BUT DE L'EXERCICE
Recopiez à l'identique le passage de l'article sur la solidarité budgétaire européenne allant de « Sa politique non-conventionnelle » jusqu'à « est désormais ouvert. » inclus.

Série PRé Le monde d’après, c’est maintenant
Une contribution de Liêm
Hoang-Ngoc
« L’Europe d’après » n’est déjà plus tout à fait celle de Karlsruhe.
La Banque centrale a annoncé le rachat de 1025 milliards de titres publics sur le marché secondaire, afin de permettre aux États d’emprunter à des taux bas sur le marché primaire.
Sa politique non-conventionnelle fait croître la masse monétaire bien plus vite que le PIB.
La vallée aux blés, huile sur toile, 80 x 60 cm. François Lemaire
Elle en appelle désormais au déploiement de la politique budgétaire, ce que la Commission européenne a permis, en suspendant le pacte de stabilité pour que les États puissent engager des plans de relance. La capacité d’endettement de certains d’entre eux étant limitée, le débat sur la mise en place d’une capacité budgétaire commune, financée par une dette mutualisée est désormais ouvert.
LA MONNAIE UNIQUE NE PEUT FONCTIONNER SANS MECANISME DE SOLIDARITE BUDGETAIRE
La récession qui touche sévèrement l’ensemble de la zone euro et les chocs asymétriques de la crise sanitaire (i.e. l’impact spécifique à chaque pays de la pandémie) représentent en effet les cas d’école où une capacité budgétaire commune et coordonnée est appelée à se déployer, pour compléter les mesures précédentes. Elle a pour vocation de transférer aux États membres, ayant abdiqué leur souveraineté monétaire et disposant de ressources budgétaires limitées, les moyens nécessaires pour affronter ces crises.
Le budget européen (représentant à peine plus de 1% du PIB communautaire) est pour l’heure insuffisant pour jouer ce rôle, comme le laissent présager les négociations en cours du cadre financier pluriannuel 2021-2027. C’est pourquoi la France, l’Italie, l’Espagne et six autres États en avaient appelé, lors du sommet européen de mars 2020, à l’émission de « corona bonds » pour financer la solidarité sanitaire et financière européenne. Ces corona-bonds sont l’avatar d’euro-obligations, susceptibles de lever de nouvelles ressources propres pour le budget européen. L’Allemagne, suivie par les Pays-Bas et les pays « frugaux », en avait toujours rejeté la perspective, au nom du refus d’une mutualisation des dettes, proscrite par les traités. Ces quasi-bons du Trésor européens posent de surcroît le problème de leur émission par un embryon de Trésor européen qui, s’il voyait le jour, devrait théoriquement être placé sous l’égide de la Commission et contrôlé par le Conseil et le Parlement européen, selon les canons de la « méthode communautaire ». Une modification des traités aurait été pour cela nécessaire. Or les « frugaux » ont jusqu’à présent refusé un tel saut vers le fédéralisme budgétaire et avaient, dans un premier temps proposé de mobiliser le Mécanisme Européen de Stabilité (MES), comme alternative aux « corona bonds ».

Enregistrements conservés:
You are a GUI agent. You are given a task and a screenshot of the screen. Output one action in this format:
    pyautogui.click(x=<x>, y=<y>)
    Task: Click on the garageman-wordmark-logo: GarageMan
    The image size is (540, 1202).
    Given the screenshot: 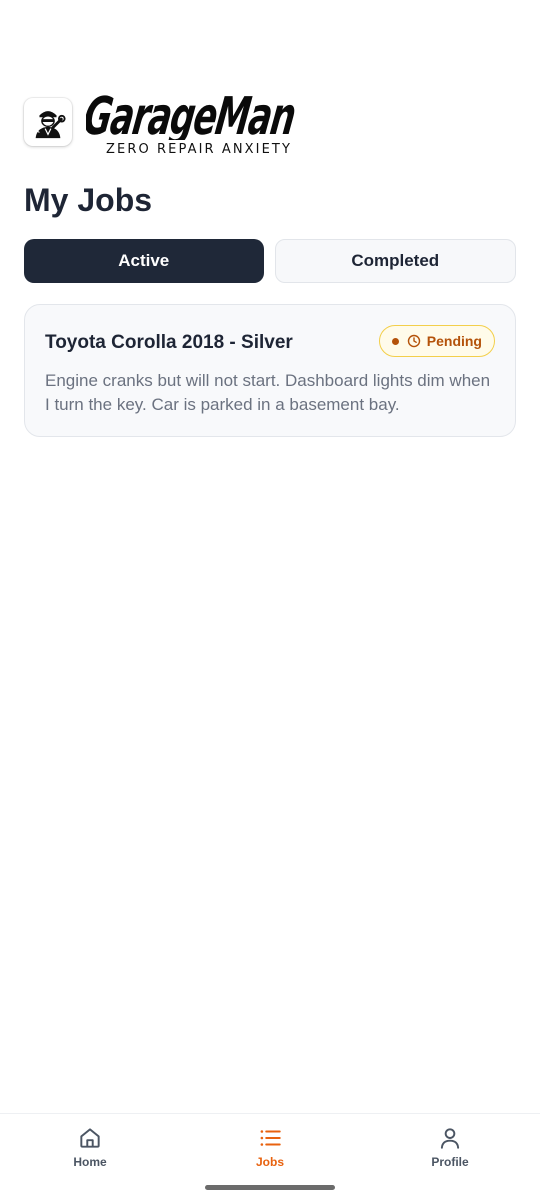 What is the action you would take?
    pyautogui.click(x=192, y=115)
     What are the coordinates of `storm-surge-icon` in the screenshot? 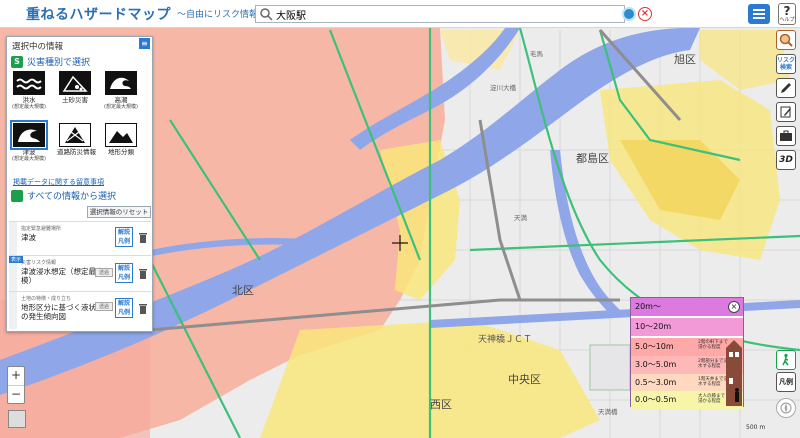 It's located at (120, 83). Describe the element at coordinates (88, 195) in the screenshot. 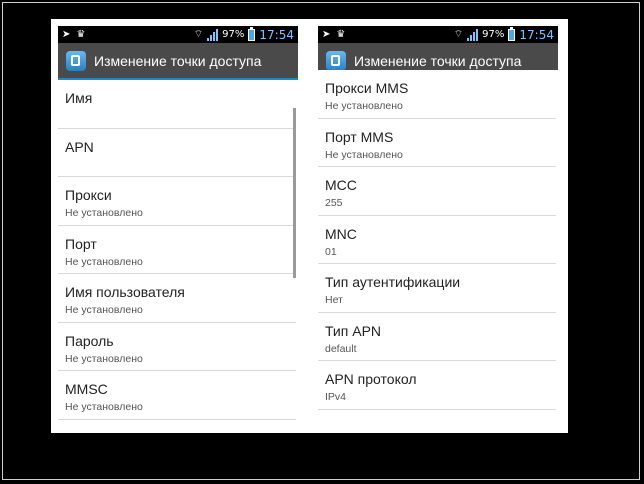

I see `item-title: Прокси` at that location.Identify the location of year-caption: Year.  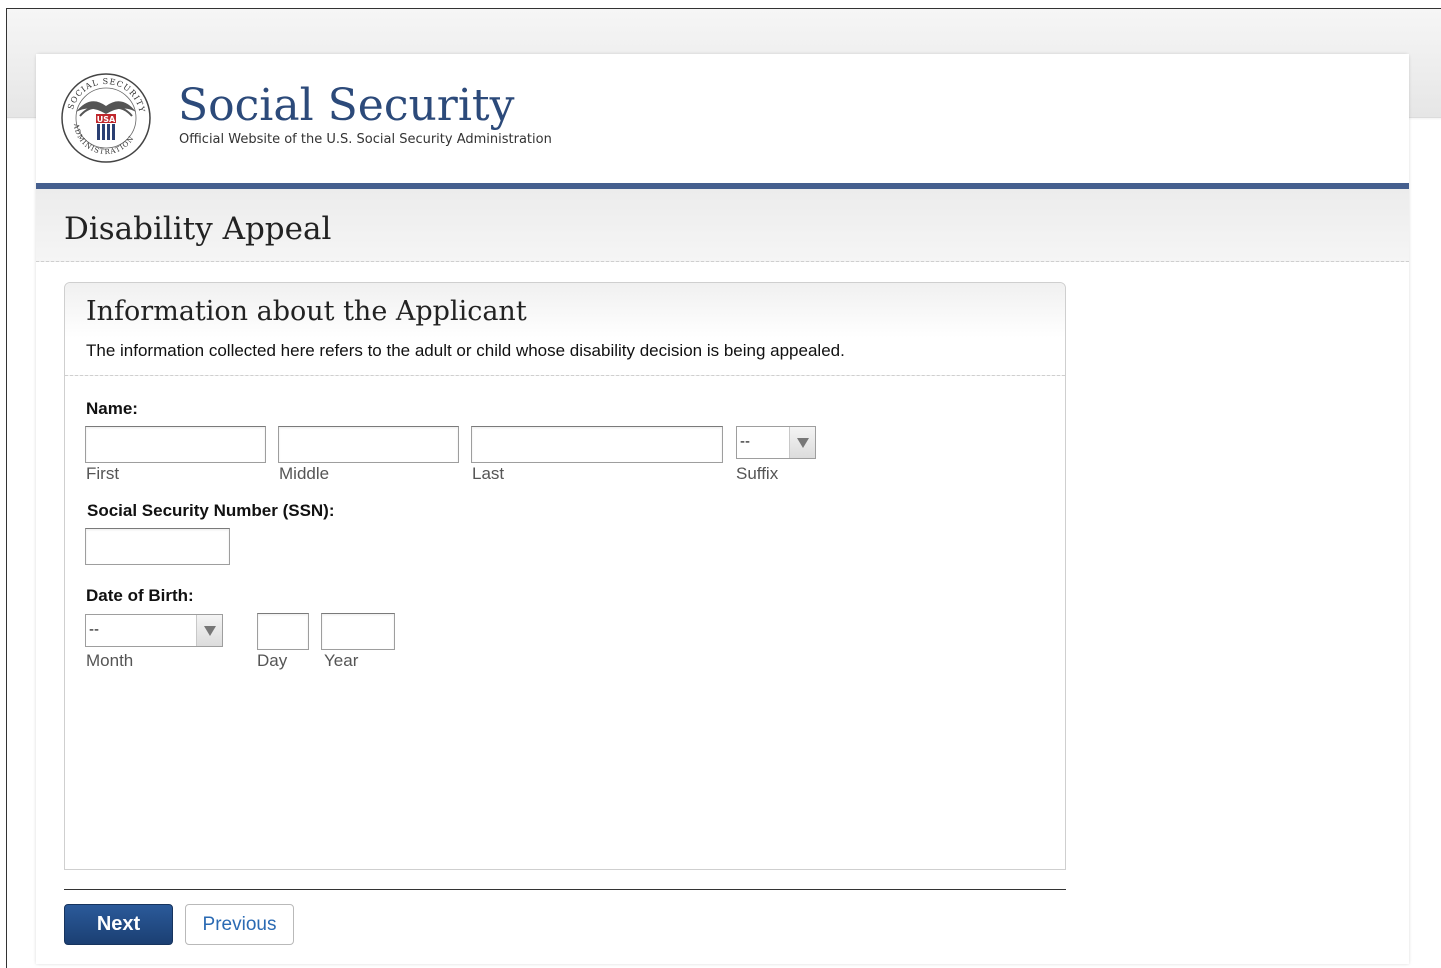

VOTRE RÉPONSE
Sa politique non-conventionnelle fait croître la masse monétaire bien plus vite que le PIB.
La vallée aux blés, huile sur toile, 80 x 60 cm. François Lemaire
Elle en appelle désormais au déploiement de la politique budgétaire, ce que la Commission européenne a permis, en suspendant le pacte de stabilité pour que les États puissent engager des plans de relance. La capacité d’endettement de certains d’entre eux étant limitée, le débat sur la mise en place d’une capacité budgétaire commune, financée par une dette mutualisée est désormais ouvert.